だけど葵ちゃんと一緒にいる時に関しては、フレイアちゃんを「上品な公爵令嬢」という属性で呼ぶ気にはあんまりなれないんだよね。
それと言うのも…
「その秘訣は何を隠そう、私と葵さんを固く結んだ愛の力ですわ。」
「あ…愛?」
「う?」
自信満々で言い切るフレイアちゃんとは対照的に、和歌山支局の高野姉妹は呆気に取られた顔をしていたの。
「そう、愛の力で御座いますわ。お互いを慈しむ相思相愛の心があれば、如何なる敵であろうと百戦危うからずで御座いましてよ。そうではなくて、葵さん?」
「もう…参っちゃうなぁ、フレイアちゃんったら。こんな所でそんな事をしちゃったら和歌山支局の子達だけじゃなく、大阪支局や堺県第一支局の子達にも私達の仲が一目瞭然じゃない。」
参っちゃうのはこっちの方だよ、葵ちゃん。
幾ら口でそんな事を言ったって、抱き寄せられて赤いブレザーの襟元から手を突っ込まれても全く抵抗しなかったなら説得力も何もないじゃない。
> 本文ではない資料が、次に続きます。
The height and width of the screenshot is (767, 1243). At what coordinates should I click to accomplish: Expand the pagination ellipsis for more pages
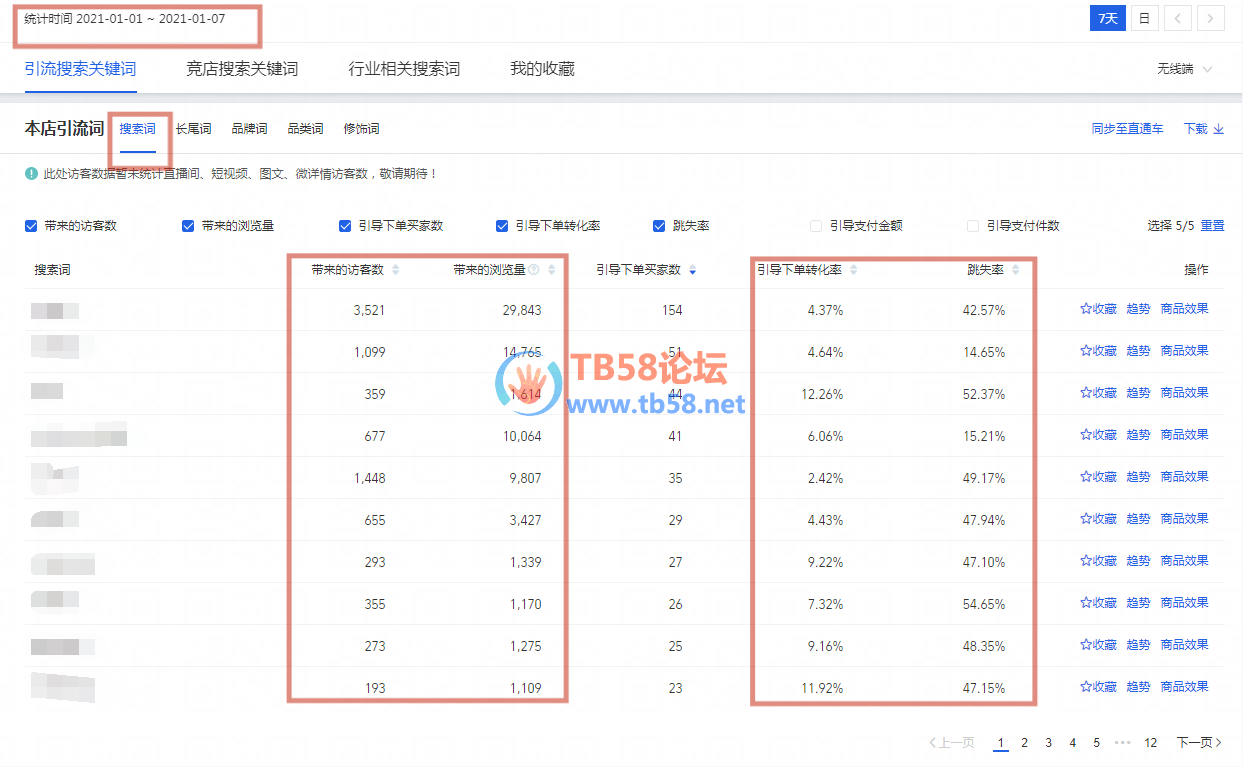tap(1122, 743)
それどころか、フレイアちゃんの肩に積極的にしなだれかかっていっちゃっているし。
「まあ…何を仰るのかしら、葵さん。私達の仲にやましい点がない事は、葵さんが何方よりもよく御存知ではなくって?」
「それはそうなんだけどさ。二人っきりの方がもっと大胆で凄い事が出来るとは思わない?誰もいないタイミングで入った露天風呂なんか、開放的で最高だったじゃない。」
ああ、やっぱりこの二人だったんだ。
締めの一風呂と洒落込んで缶ビール片手に大浴場に行ったら、露天風呂の方から艶めかしい嬌声が聞こえて来たんで慌てて回れ右で帰ったけど。
「あっ、ああ…そうなんだ…」
「それはちょっと私達じゃ真似出来ないよね、海空お姉ちゃん…」
あーあ、高野姉妹も完全に引いちゃったよ。
本当に仕方ないなぁ。
「言った通りだろ、丹の字?うちって割と変わり者が多いって。あそこで板わさをやってる千の字だって、少し前までは選民思想と狂信の気があってさ。佐官になった今は、多少は全うになったがよ…」
「いやいや、そういうのは忠誠心の厚い軍人なら誰でも罹る、謂わば麻疹みたいな物ですよ。」
そんな私達の遣り取りを傍観するような感じでウツボの揚げ煮を肴に南高梅製の梅酒をやっていたのは、蓮っ葉なスケバン口調の手苅丘美鷺ちゃんと、和歌山支局の丹生桂子少佐の二人だったんだ。
西洋式サーベルと軍刀という具合に得物の種類は違うけど、すっかり剣士として意気投合出来たみたいだね。
美鷺ちゃんの余計なアウティングだけは、ちょっと頂けないけど。
ここは後で、キッチリと釘を差して置かないとなぁ…
まあ、和歌山産の板わさの美味しさに関しては否定できないけど。